Tulisan-tulisan Hilmar Farid semakin membuat saya memberanikan diri untuk membicarakan kembali tentang kesulitan seorang guru sejarah seperti saya, ketika berada pada momen materi peristiwa 1965. Di kalangan akademisi dan aktivis HAM, membicarakan peristiwa tersebut bukanlah hal yang tabu lagi. Apalagi perdebatan seputar peristiwa tersebut masih terus berlangsung. Tetapi tidak demikian untuk lingkungan sekolah. Setiap saya mengikuti Workshop Kesejarahan dan Budaya, yang setiap tahunnya diselenggarakan oleh Direktorat Kebudayaan, seringkali muncul pemberontakan batin di diri saya. Biasanya, setiap Workshop kesejarahan akan membahas narasi sejarah yang mulai disusun ulang hasil dari penelitian sejarawan terkini. Namun ketika masuk pada peristiwa yang terjadi pada tahun 1965, sejarawan penyaji pastinya mulai berkelit apabila kita mencoba mengatakan bahwa peristiwa tersebut sudah memasuki kategori genosida versi Indonesia. Sejarawan penyaji langsung berubah diam dan selanjutnya mulai menyajikan imajinasi ala Orde Baru.
Bayangkan, arsitek buku sejarah tingkat SMA membungkam guru dan siswa dengan tetap berpijak pada buku babon Orba karangan Noegroho Notosoesanto. Apalah artinya saya yang hanya segelintir dari ribuan guru sejarah Indonesia dalam meluruskan sejarah pembataian 1965 tanpa dukungan dari pihak-pihak lain? Setiap tahun, dari tingkatan ke tingkatan kelas, saya terus melakukan sesuatu yang masih ditakuti oleh guru sejarah lainnya.
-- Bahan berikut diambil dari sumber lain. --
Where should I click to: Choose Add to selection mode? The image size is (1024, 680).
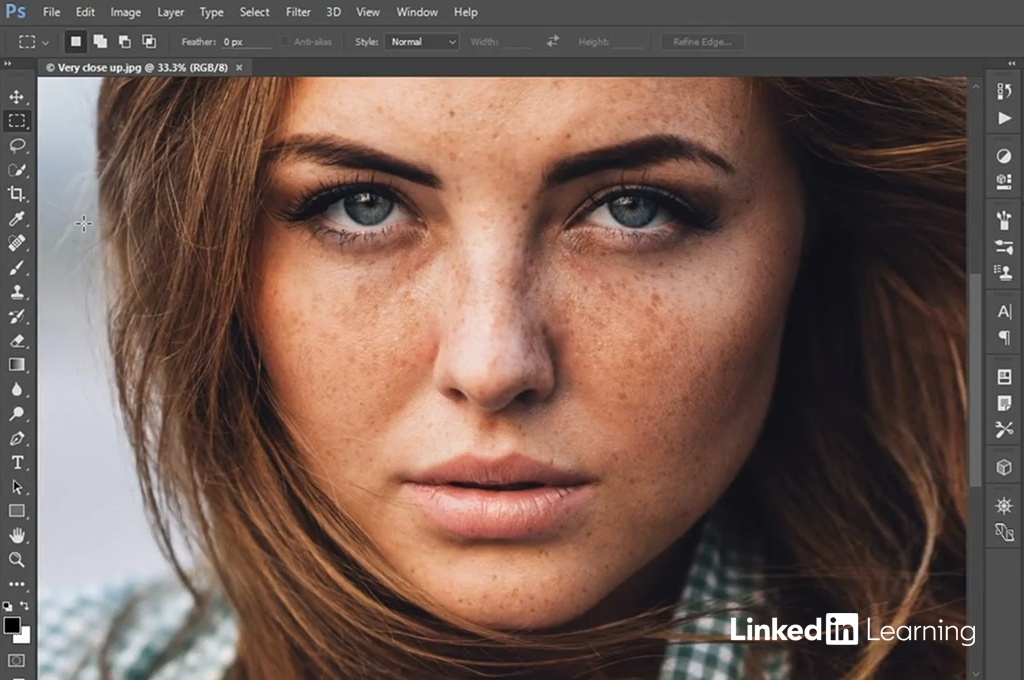point(100,42)
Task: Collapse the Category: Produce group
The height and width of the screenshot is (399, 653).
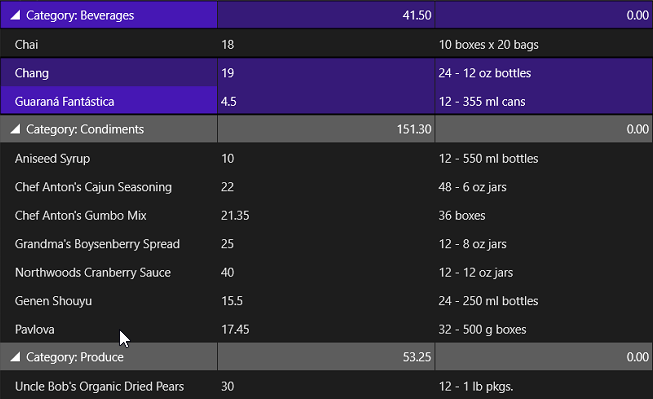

Saat saya mencoba “memprovokasi” teman guru sejarah lainnya untuk bicara apa adanya tentang Peristiwa 1965, reaksi yang muncul adalah bantahan dan sanggahan bahwa peristiwa itu tidak harus disajikan pada siswa. Jelas sekali ketakutan atau juga ketidakperdulian guru sejarah SMA atas peristiwa yang sebenarnya. Tujuan saya melakukan semuanya bukan ingin mencari popularitas, tetapi menjadikan narasi sejarah 1965 lebih berkata apa adanya sehingga mampu memberikan pemahaman baru tentang kronologi peristiwa tersebut.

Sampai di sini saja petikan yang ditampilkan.